Intermediate12 min
Runtime & Context Injection
LangChain's Runtime object is a dependency injection system for tools and middleware. Instead of reaching for globals or thread-locals, you pass per-invocation config (user ID, tenant, feature flags) through context_schema and read it anywhere via runtime.context — without exposing it to the model.
Quick Reference
- →context_schema=MyContext on create_agent — registers the injectable context shape
- →agent.invoke(..., context=MyContext(user_id='u1')) — pass context at call time, per invocation
- →runtime.context — read injected config in tools (ToolRuntime[T]) and middleware (Runtime[T])

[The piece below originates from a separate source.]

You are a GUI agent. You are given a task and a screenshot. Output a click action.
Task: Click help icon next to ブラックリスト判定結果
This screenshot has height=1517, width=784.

- →runtime.store — BaseStore for cross-session persistence; same object in tools and middleware
- →runtime.stream_writer — emit custom events to the 'custom' stream from inside a tool
- →runtime.context is None by default since langgraph >0.6.1 — always guard before accessing
- →wrap_model_call / @dynamic_prompt: access via request.runtime.context, not as a direct arg
When NOT to Use Context Injection
Context injection adds a dataclass, a schema registration, and a new parameter to every tool that needs it. Before reaching for it, check whether a simpler option covers your need:
choosing wrong causes silent bugs — context mutations are silently ignored
| If you need… | Use instead |
|---|---|
| Data that changes during a run (e.g., accumulated results) | AgentState — it's mutable within a run |
| Data that persists across sessions (e.g., user preferences) | runtime.store (BaseStore) — not context |
| A fixed system prompt for all users | system_prompt= on create_agent — no injection needed |
| A config that's the same for every request | A module-level constant or env var — no injection needed |
| Per-user config that changes per request | context_schema + context= — this is the right tool |
The rule of thumb
If the value is the same for every invocation, it's not context — it's configuration. If it changes per user or per request, it's context.